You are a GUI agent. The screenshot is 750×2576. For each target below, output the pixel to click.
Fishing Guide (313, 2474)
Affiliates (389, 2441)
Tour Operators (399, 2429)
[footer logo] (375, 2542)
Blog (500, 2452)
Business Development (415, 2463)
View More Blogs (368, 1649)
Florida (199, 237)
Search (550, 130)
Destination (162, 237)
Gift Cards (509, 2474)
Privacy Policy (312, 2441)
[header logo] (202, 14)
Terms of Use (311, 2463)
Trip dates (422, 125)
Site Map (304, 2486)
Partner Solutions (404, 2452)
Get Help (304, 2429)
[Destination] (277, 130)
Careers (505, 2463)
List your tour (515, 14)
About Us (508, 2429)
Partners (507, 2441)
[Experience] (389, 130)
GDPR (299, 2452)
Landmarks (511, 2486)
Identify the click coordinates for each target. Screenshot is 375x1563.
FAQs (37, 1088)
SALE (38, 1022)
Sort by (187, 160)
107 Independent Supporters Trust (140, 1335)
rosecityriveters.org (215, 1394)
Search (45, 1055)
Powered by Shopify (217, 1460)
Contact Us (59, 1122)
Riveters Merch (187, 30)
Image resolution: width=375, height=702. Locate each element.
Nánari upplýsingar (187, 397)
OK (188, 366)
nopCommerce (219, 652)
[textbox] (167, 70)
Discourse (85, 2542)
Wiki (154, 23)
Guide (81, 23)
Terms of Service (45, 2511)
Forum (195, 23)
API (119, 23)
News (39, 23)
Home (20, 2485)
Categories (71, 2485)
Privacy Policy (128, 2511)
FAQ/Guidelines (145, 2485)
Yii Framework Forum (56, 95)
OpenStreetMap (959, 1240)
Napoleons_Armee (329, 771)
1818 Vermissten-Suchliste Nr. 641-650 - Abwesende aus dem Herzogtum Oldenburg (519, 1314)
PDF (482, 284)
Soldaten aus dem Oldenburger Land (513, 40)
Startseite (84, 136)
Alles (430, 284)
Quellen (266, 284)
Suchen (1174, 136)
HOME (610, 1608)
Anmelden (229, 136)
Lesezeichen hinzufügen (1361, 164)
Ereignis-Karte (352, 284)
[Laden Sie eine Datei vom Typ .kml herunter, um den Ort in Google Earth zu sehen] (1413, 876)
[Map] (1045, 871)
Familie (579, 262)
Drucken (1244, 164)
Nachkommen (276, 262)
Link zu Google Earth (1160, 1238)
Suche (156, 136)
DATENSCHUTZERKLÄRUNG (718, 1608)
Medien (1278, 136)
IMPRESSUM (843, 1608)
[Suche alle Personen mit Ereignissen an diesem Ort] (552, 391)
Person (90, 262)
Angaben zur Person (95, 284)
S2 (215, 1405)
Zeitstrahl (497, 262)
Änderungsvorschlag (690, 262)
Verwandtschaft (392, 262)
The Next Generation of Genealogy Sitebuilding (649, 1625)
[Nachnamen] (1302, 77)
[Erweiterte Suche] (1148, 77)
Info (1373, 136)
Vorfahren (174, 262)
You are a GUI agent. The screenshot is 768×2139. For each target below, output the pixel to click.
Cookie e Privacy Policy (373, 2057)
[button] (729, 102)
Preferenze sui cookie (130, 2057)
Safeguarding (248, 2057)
****************************************
§ Work to be completed
Each entry is to be returned in full, character for character.

§ Answer area
You are a GUI agent. The screenshot is 750×2576. For each target below, output the pixel to click.
Fishing Guide (313, 2474)
Affiliates (389, 2441)
Tour Operators (399, 2429)
[footer logo] (375, 2542)
Blog (500, 2452)
Business Development (415, 2463)
View More Blogs (368, 1649)
Florida (199, 237)
Search (550, 130)
Destination (162, 237)
Gift Cards (509, 2474)
Privacy Policy (312, 2441)
[header logo] (202, 14)
Terms of Use (311, 2463)
Trip dates (422, 125)
Site Map (304, 2486)
Partner Solutions (404, 2452)
Get Help (304, 2429)
[Destination] (277, 130)
Careers (505, 2463)
List your tour (515, 14)
About Us (508, 2429)
Partners (507, 2441)
[Experience] (389, 130)
GDPR (299, 2452)
Landmarks (511, 2486)
Identify the click coordinates for each target. Screenshot is 375x1563.
FAQs (37, 1088)
SALE (38, 1022)
Sort by (187, 160)
107 Independent Supporters Trust (140, 1335)
rosecityriveters.org (215, 1394)
Search (45, 1055)
Powered by Shopify (217, 1460)
Contact Us (59, 1122)
Riveters Merch (187, 30)
Image resolution: width=375, height=702. Locate each element.
Nánari upplýsingar (187, 397)
OK (188, 366)
nopCommerce (219, 652)
[textbox] (167, 70)
Discourse (85, 2542)
Wiki (154, 23)
Guide (81, 23)
Terms of Service (45, 2511)
Forum (195, 23)
API (119, 23)
News (39, 23)
Home (20, 2485)
Categories (71, 2485)
Privacy Policy (128, 2511)
FAQ/Guidelines (145, 2485)
Yii Framework Forum (56, 95)
OpenStreetMap (959, 1240)
Napoleons_Armee (329, 771)
1818 Vermissten-Suchliste Nr. 641-650 - Abwesende aus dem Herzogtum Oldenburg (519, 1314)
PDF (482, 284)
Soldaten aus dem Oldenburger Land (513, 40)
Startseite (84, 136)
Alles (430, 284)
Quellen (266, 284)
Suchen (1174, 136)
HOME (610, 1608)
Anmelden (229, 136)
Lesezeichen hinzufügen (1361, 164)
Ereignis-Karte (352, 284)
[Laden Sie eine Datei vom Typ .kml herunter, um den Ort in Google Earth zu sehen] (1413, 876)
[Map] (1045, 871)
Familie (579, 262)
Drucken (1244, 164)
Nachkommen (276, 262)
Link zu Google Earth (1160, 1238)
Suche (156, 136)
DATENSCHUTZERKLÄRUNG (718, 1608)
Medien (1278, 136)
IMPRESSUM (843, 1608)
[Suche alle Personen mit Ereignissen an diesem Ort] (552, 391)
Person (90, 262)
Angaben zur Person (95, 284)
S2 (215, 1405)
Zeitstrahl (497, 262)
Änderungsvorschlag (690, 262)
Verwandtschaft (392, 262)
The Next Generation of Genealogy Sitebuilding (649, 1625)
[Nachnamen] (1302, 77)
[Erweiterte Suche] (1148, 77)
Info (1373, 136)
Vorfahren (174, 262)
You are a GUI agent. The screenshot is 768×2139. For each target below, output the pixel to click.
Cookie e Privacy Policy (373, 2057)
[button] (729, 102)
Preferenze sui cookie (130, 2057)
Safeguarding (248, 2057)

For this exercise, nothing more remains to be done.